*QUESTIONS TO ANSWER*:
[A] Translate this sentence from the film review into Spanish: "Freud, not Brecht, should have sued Pabst."
[B] Name every person mentioned in the review of Secrets of a Soul.
[C] Please carry the review of Secrets of a Soul forward from its final sentence.

*DOCUMENT EXCERPT*:
^^^^^^^^
SECRETS OF A SOUL (G. W. Pabst, 1926)

Two films by Georg Wilhelm Pabst are on my list of the 100 best films ever made; four more are on my list of the 100 best films from Germany, Scandinavia and Austria. Geheimnisse einer Seele, which I watched for the first time today, is a big disappointment. It isn’t all that bad (I will rate it three out of five stars for Netflix), but as a case history it is thin and it trivializes psychoanalysis. Freud, not Brecht, should have sued Pabst.
     One problem with this film is that it’s sensational; it is full of unexpected shocks that make the heart jump: what I call boo tactics. The cumulative effect of these is that the film is terrifying; is it intentional, then, that the psychoanalytical solution to the patient’s dream puzzles does not erase the terror? I don’t know what to make of this film. I can’t imagine what it is aiming at. It’s a mess.
^^^^^^^^
*PROVIDED MATERIAL*:

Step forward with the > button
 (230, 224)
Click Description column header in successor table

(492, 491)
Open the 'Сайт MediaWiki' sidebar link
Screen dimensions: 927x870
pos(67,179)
^^^^^^^^
*ANSWERS BY ITEM NUMBER*:
[A] Freud, y no Brecht, debería haber demandado a Pabst.

[B] Georg Wilhelm Pabst (G. W. Pabst), Freud, Brecht

[C]
     Like Alfred Hitchcock’s Spellbound nearly twenty years later, another “case history” film about psychoanalysis, there are forks and knives about, and a queasy razor blade. A man must suppress impulses to murder his wife, whom he loves, and with whom he yearns to have a child.
     Perfect shots, expert editing; but the humanity of Freud’s work with distressed and unhinged individuals is totally lacking. And the acting is ridiculous.